── Provided data

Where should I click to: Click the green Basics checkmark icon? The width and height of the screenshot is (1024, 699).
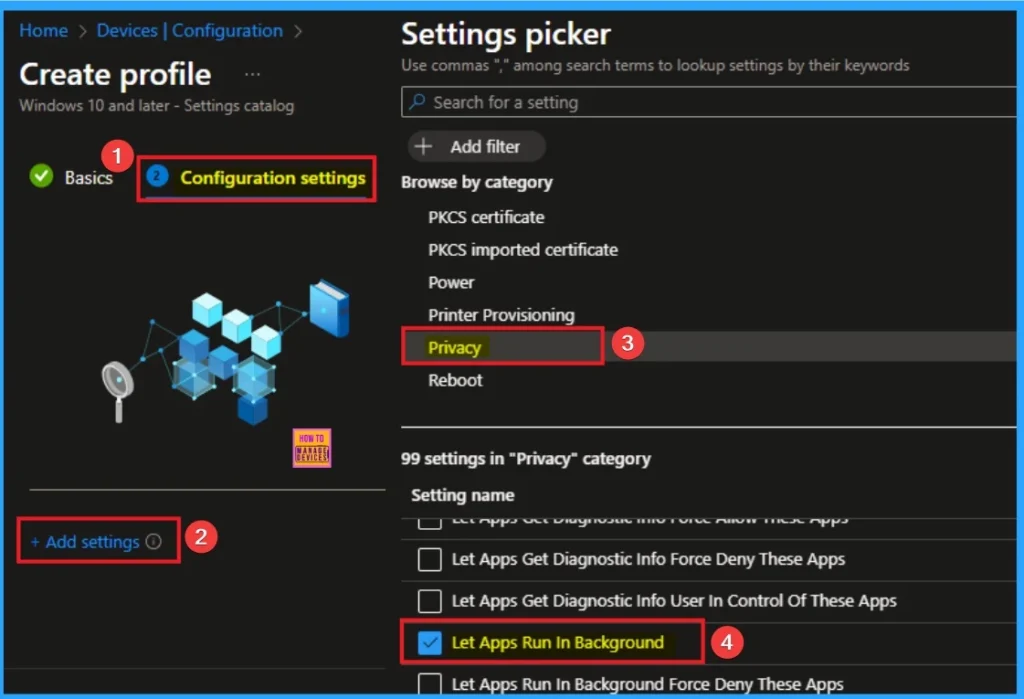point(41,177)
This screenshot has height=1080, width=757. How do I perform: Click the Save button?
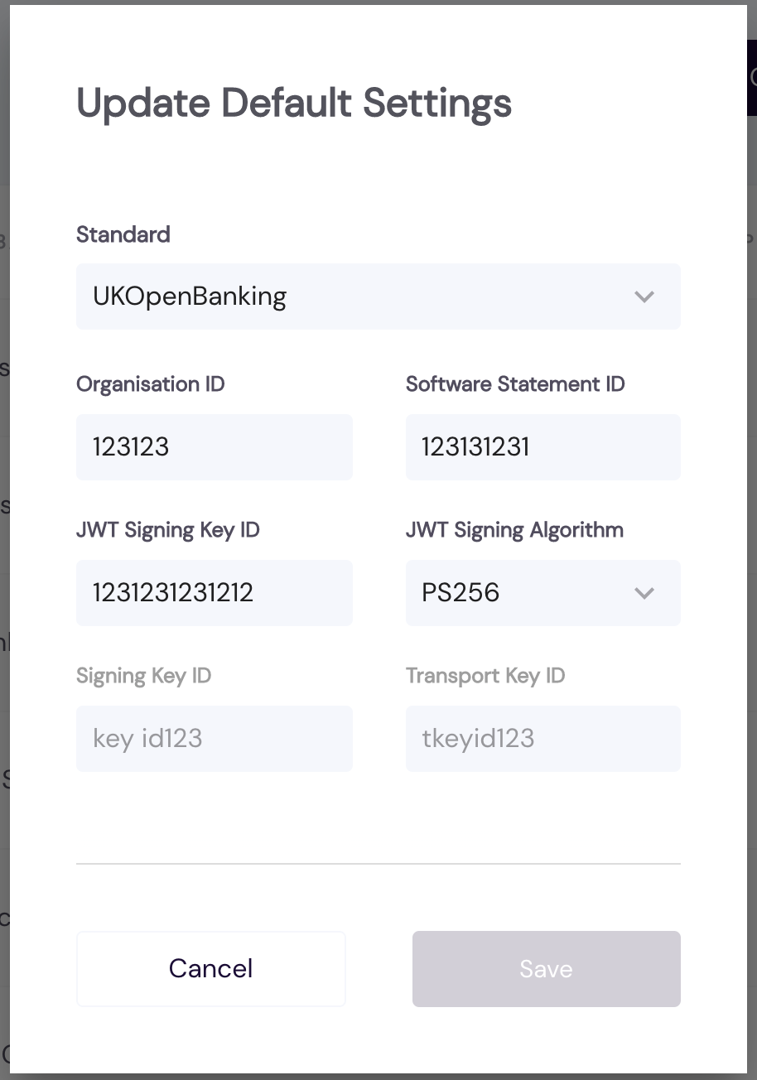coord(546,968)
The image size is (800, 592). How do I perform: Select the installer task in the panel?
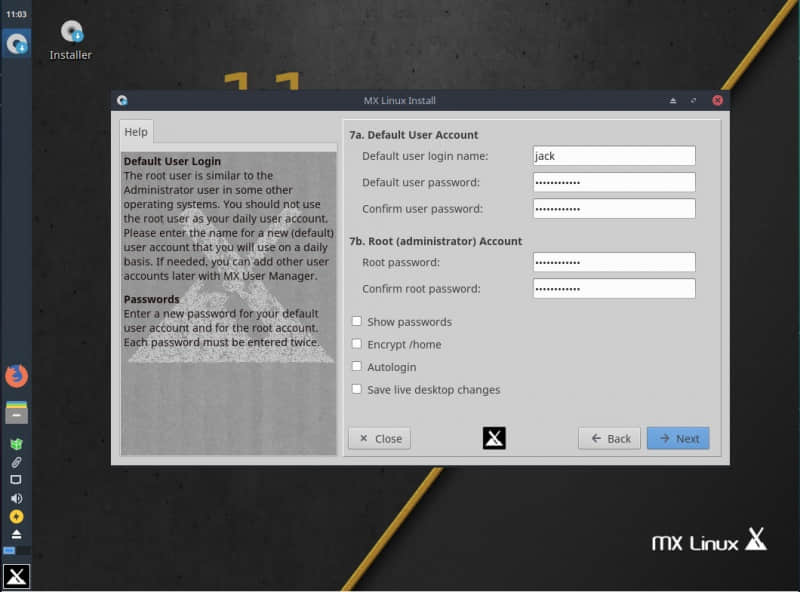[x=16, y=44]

────

• Task to carry out: I would like the data copied exactly as it stands, with no pictures included.

• Solution for this exercise:
Where should I click to: Click the green Basics checkmark icon? The width and height of the screenshot is (1024, 699).
point(41,177)
This screenshot has height=1080, width=757. How do I perform: Click the Save button?
coord(546,968)
The image size is (800, 592). How do I perform: Select the installer task in the panel?
[x=16, y=44]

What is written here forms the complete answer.